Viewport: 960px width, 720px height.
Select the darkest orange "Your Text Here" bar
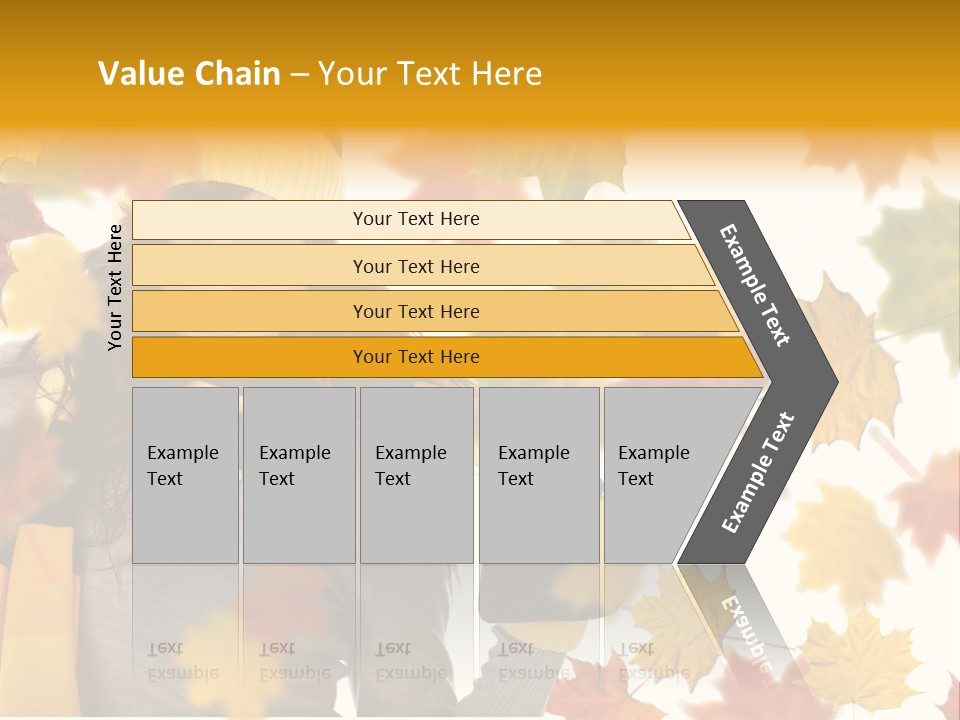(415, 357)
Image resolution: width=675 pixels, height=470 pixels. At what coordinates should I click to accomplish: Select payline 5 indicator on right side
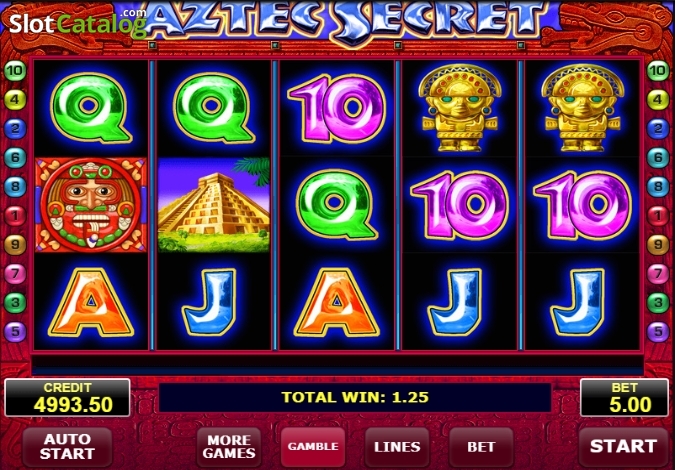658,331
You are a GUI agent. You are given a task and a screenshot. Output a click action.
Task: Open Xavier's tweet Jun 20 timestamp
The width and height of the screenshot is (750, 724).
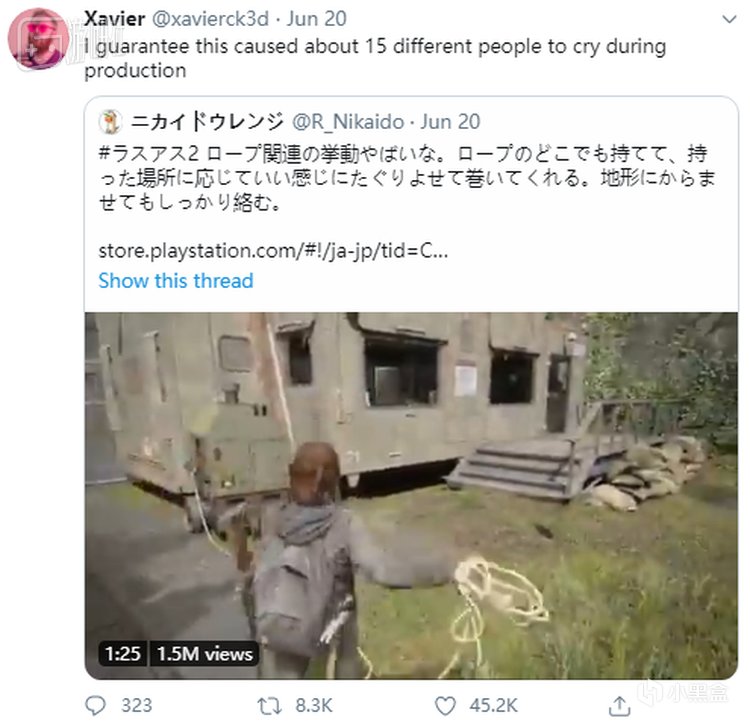click(x=319, y=20)
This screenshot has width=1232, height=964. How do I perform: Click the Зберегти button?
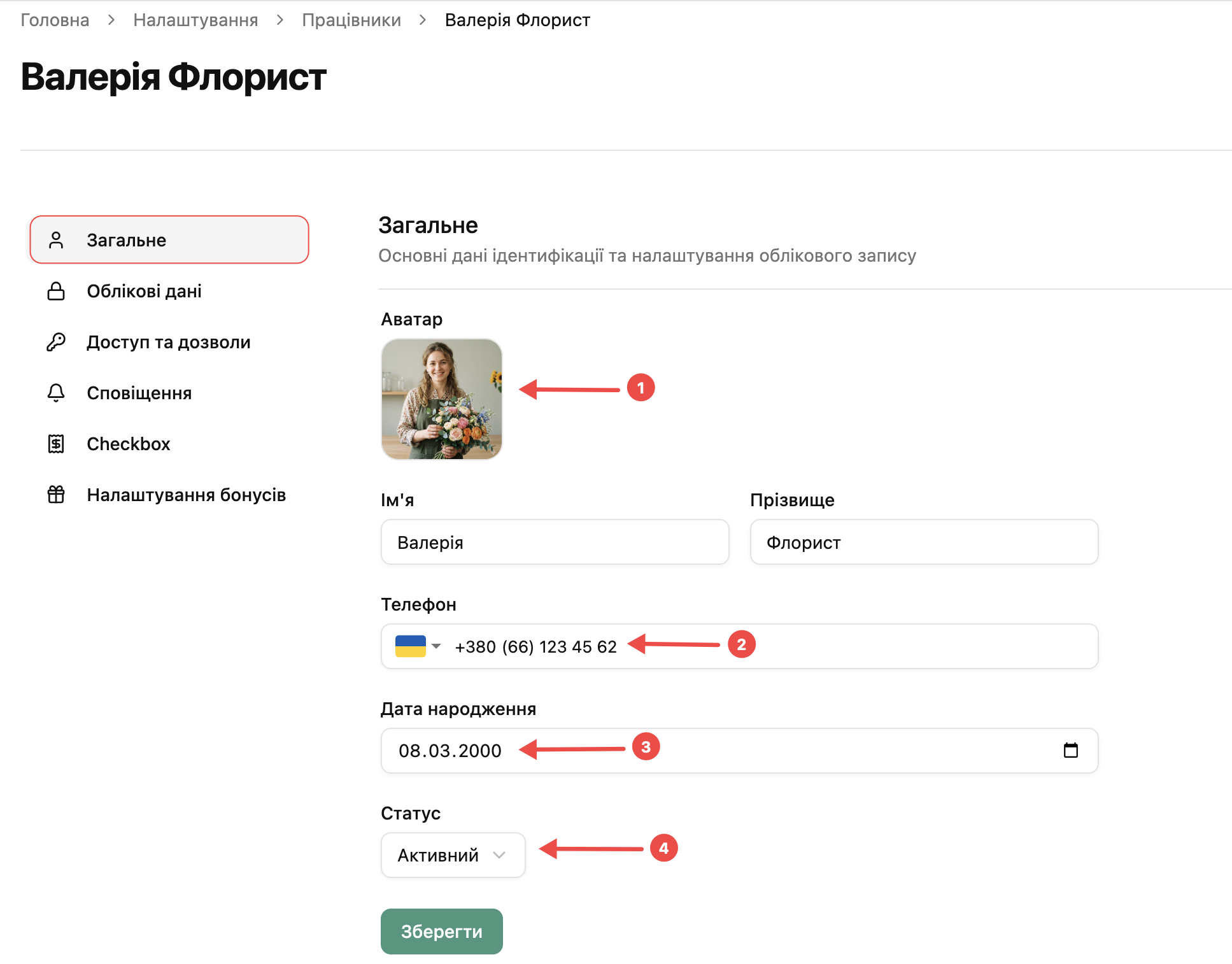[x=442, y=932]
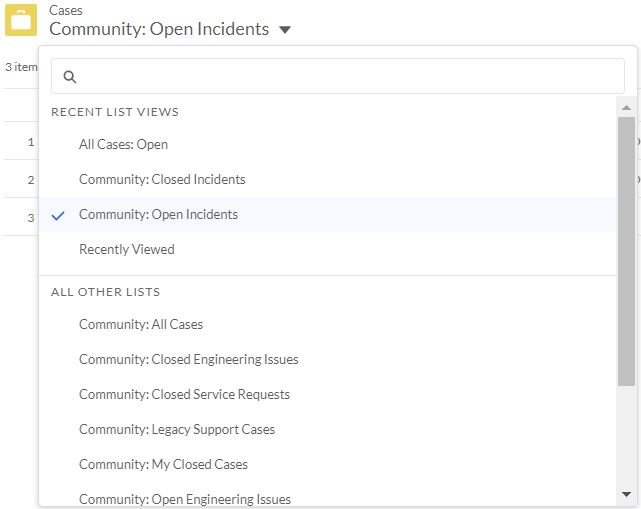This screenshot has width=641, height=509.
Task: Open the Recently Viewed list view
Action: click(126, 249)
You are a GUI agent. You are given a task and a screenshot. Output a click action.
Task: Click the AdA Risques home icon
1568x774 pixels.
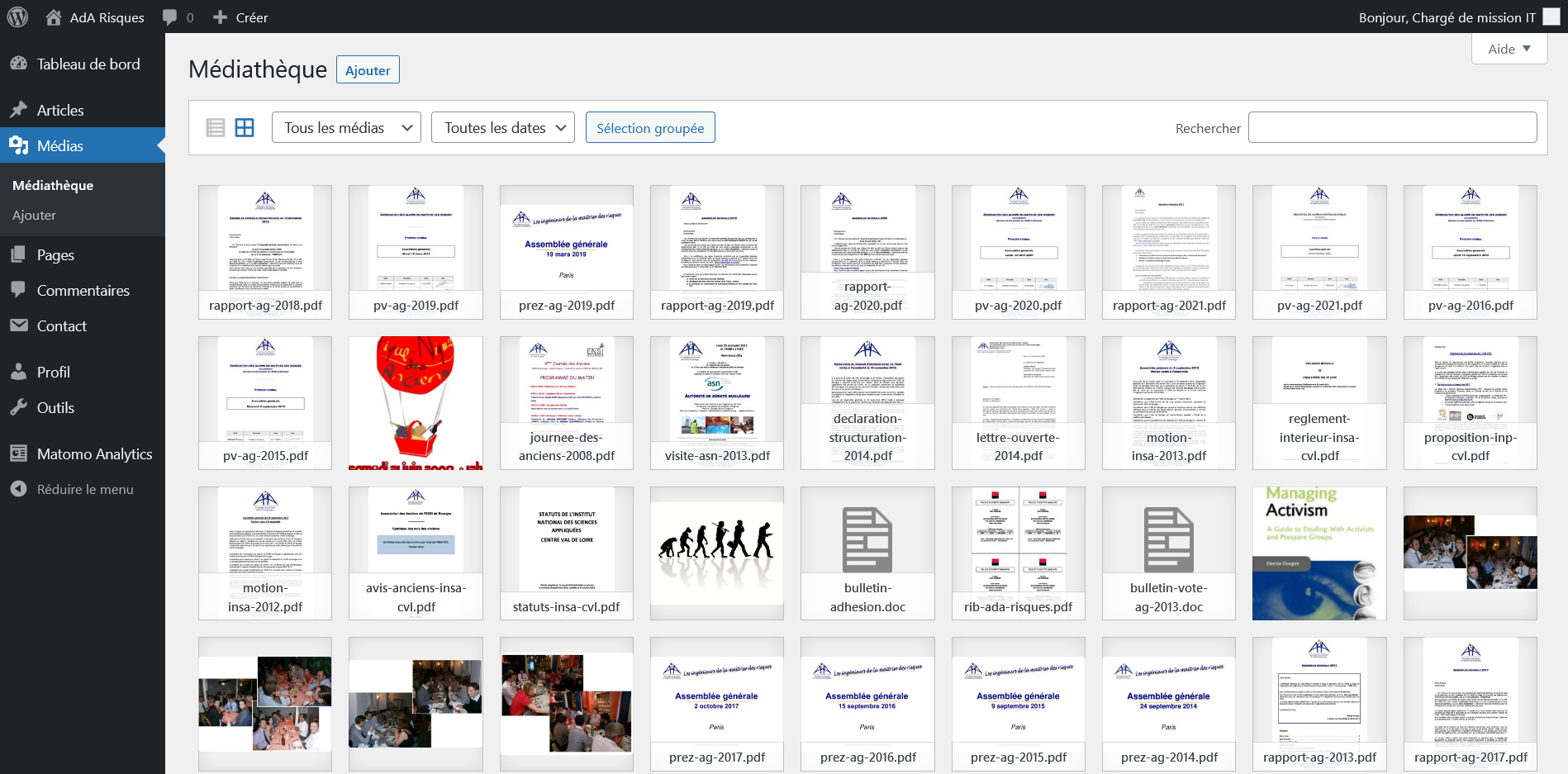tap(54, 17)
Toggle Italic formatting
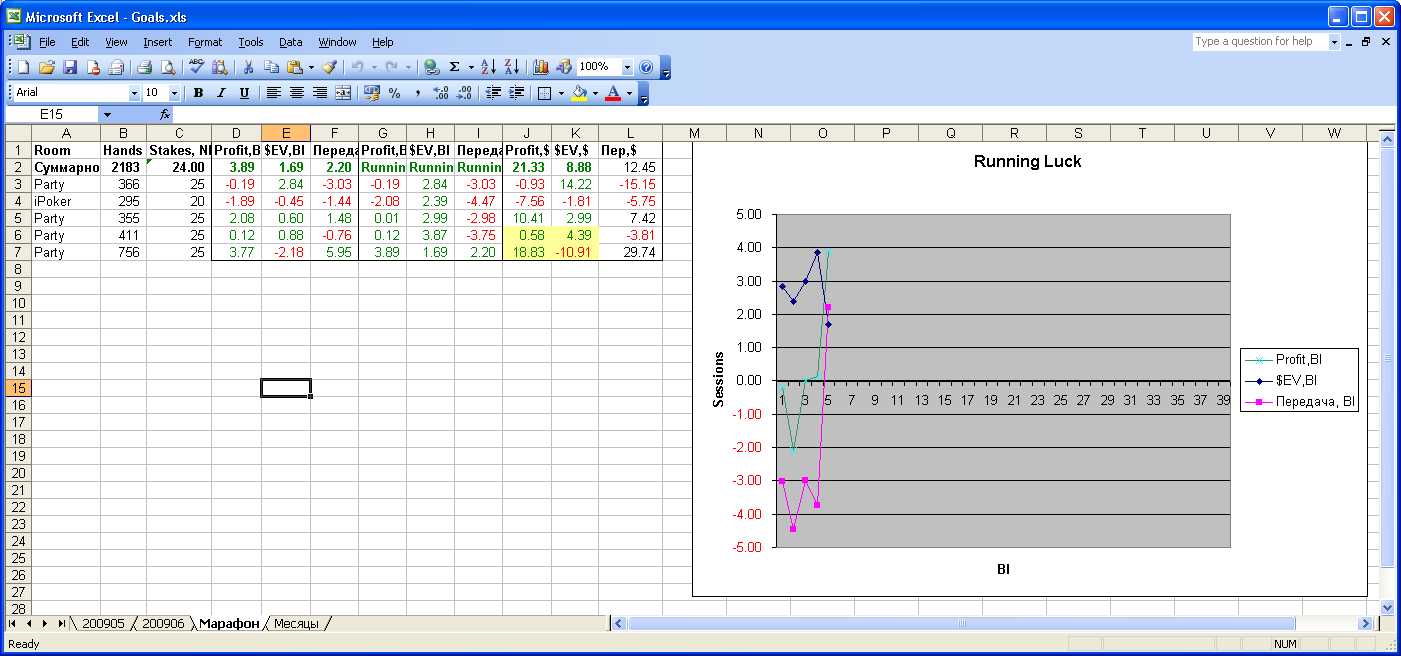 (x=221, y=93)
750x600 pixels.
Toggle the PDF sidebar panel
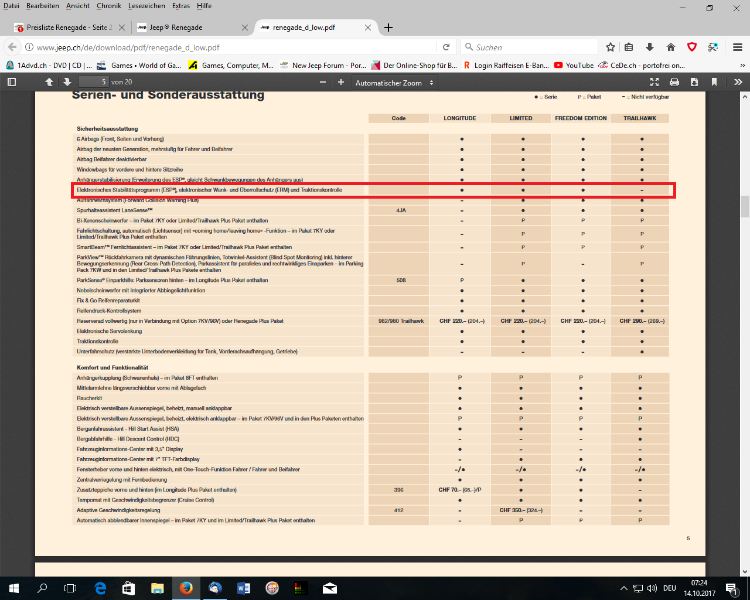[13, 81]
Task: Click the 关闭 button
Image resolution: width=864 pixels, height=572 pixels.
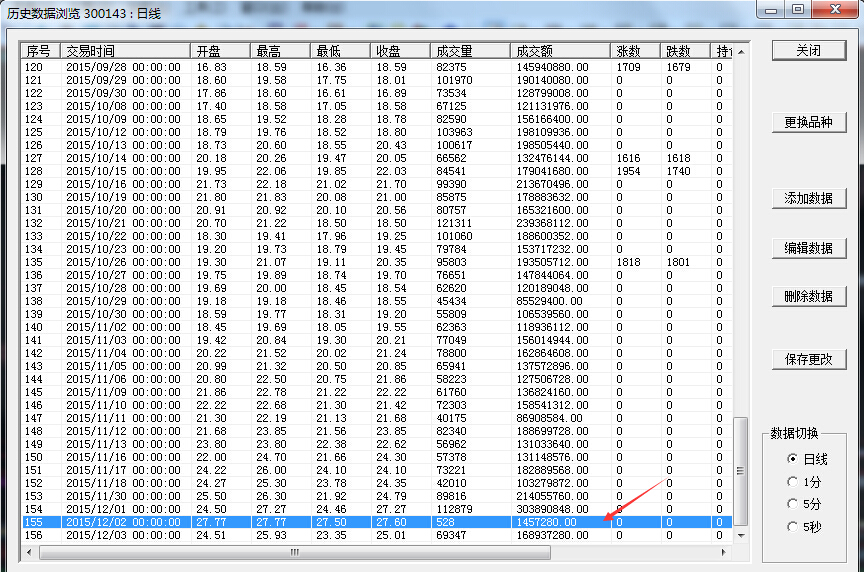Action: pyautogui.click(x=808, y=50)
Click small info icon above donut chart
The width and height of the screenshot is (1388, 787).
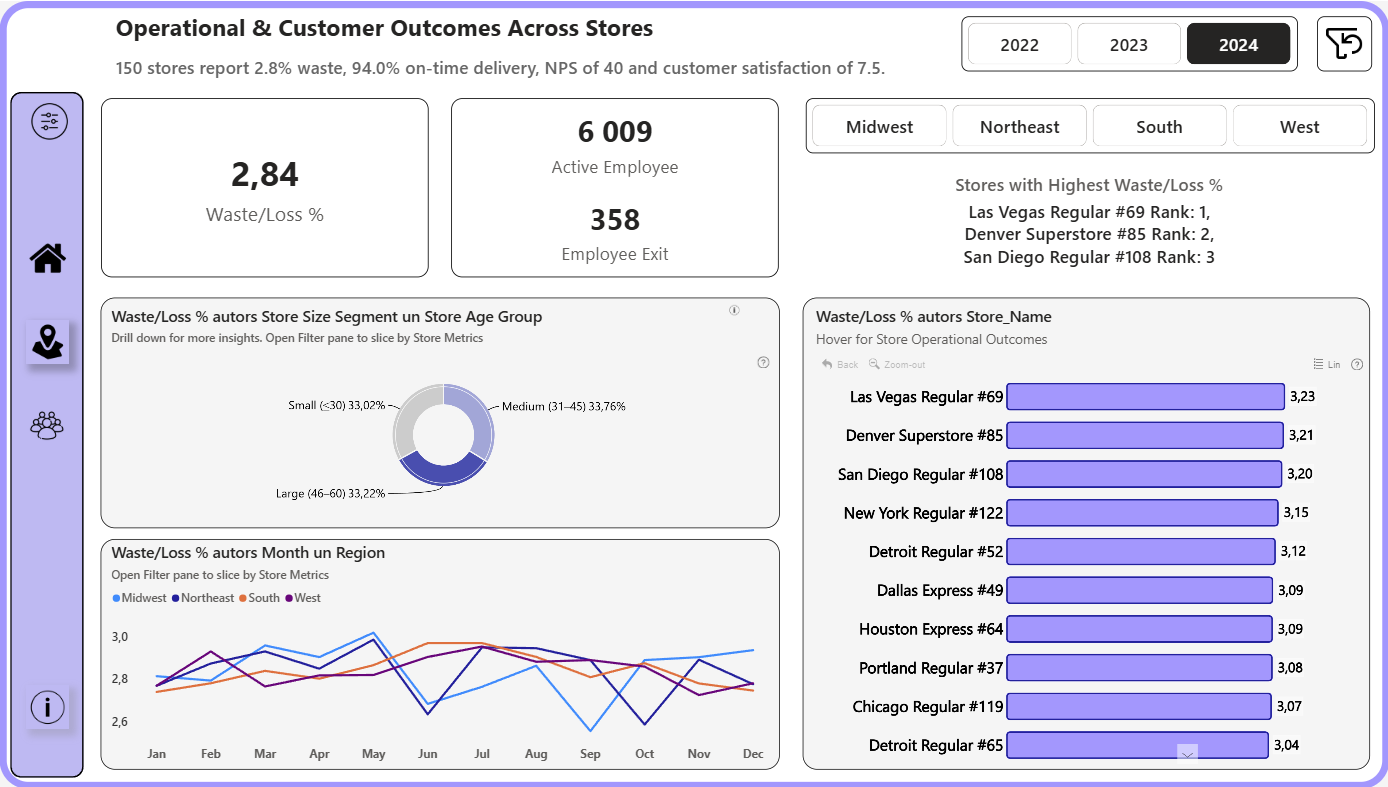pos(734,311)
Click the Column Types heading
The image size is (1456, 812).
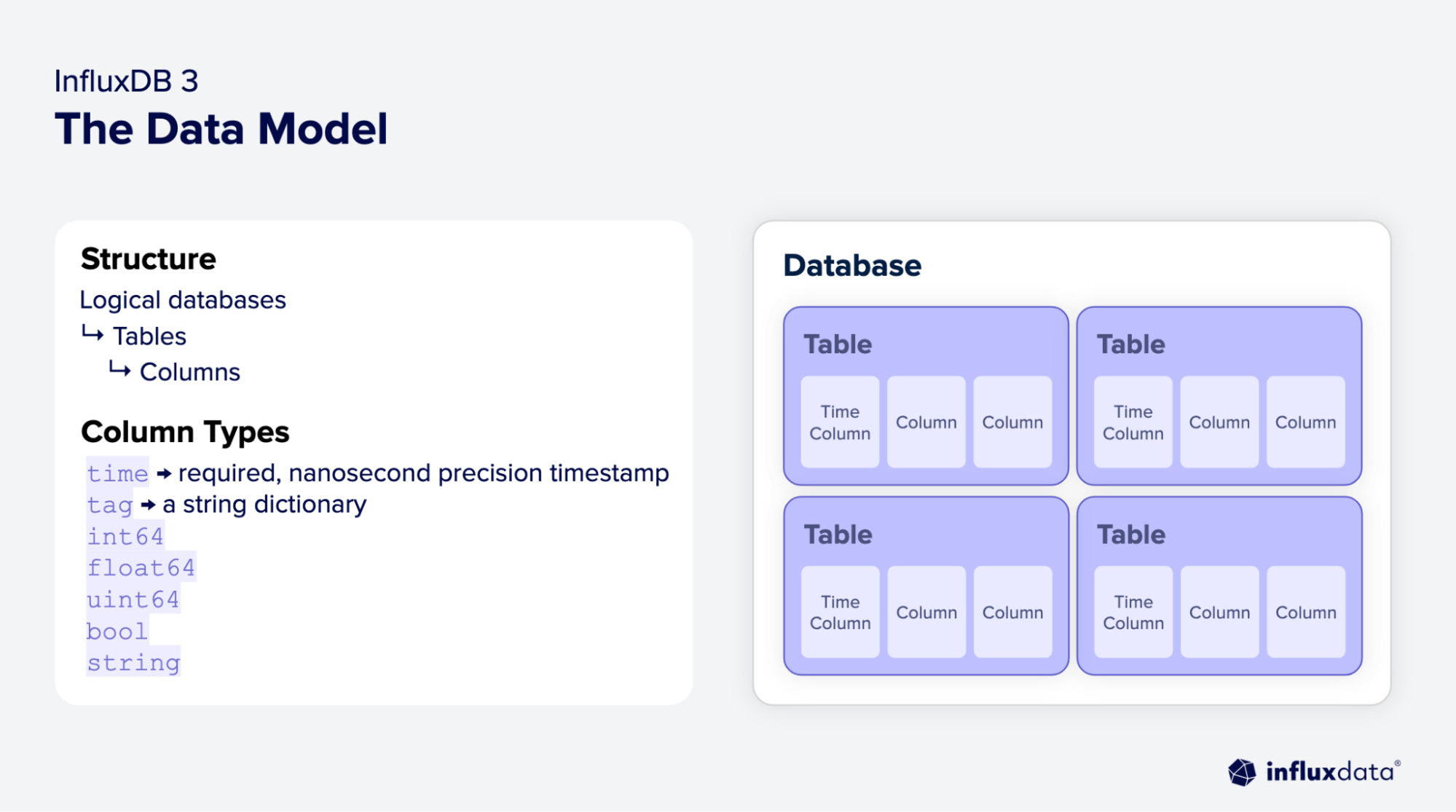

-=-=-

Pictures are to be omitted. The lines from the line holding "Image resolution: width=675" through the closing line of the data above are to be set down exactly, and nothing more.

- _Answer to this task_
Image resolution: width=675 pixels, height=470 pixels. At what coordinates should I click to accomplish: Select payline 5 indicator on right side
658,331
You are a GUI agent. You are given a task and a screenshot. Output a click action.
Task: Open Xavier's tweet Jun 20 timestamp
The width and height of the screenshot is (750, 724).
click(x=319, y=20)
This screenshot has width=1232, height=964. How do I perform: Click the Зберегти button?
[x=442, y=932]
This screenshot has width=641, height=509.
Task: Open the Recently Viewed list view
Action: click(126, 249)
You are a GUI agent. You are given a task and a screenshot. Output a click action.
Task: Click the AdA Risques home icon
1568x774 pixels.
tap(54, 17)
Toggle Italic formatting
 (x=221, y=93)
750x600 pixels.
Toggle the PDF sidebar panel
[13, 81]
Task: Click the 关闭 button
Image resolution: width=864 pixels, height=572 pixels.
Action: pyautogui.click(x=808, y=50)
Click small info icon above donut chart
The width and height of the screenshot is (1388, 787).
pos(734,311)
Click the Column Types heading
The image size is (1456, 812).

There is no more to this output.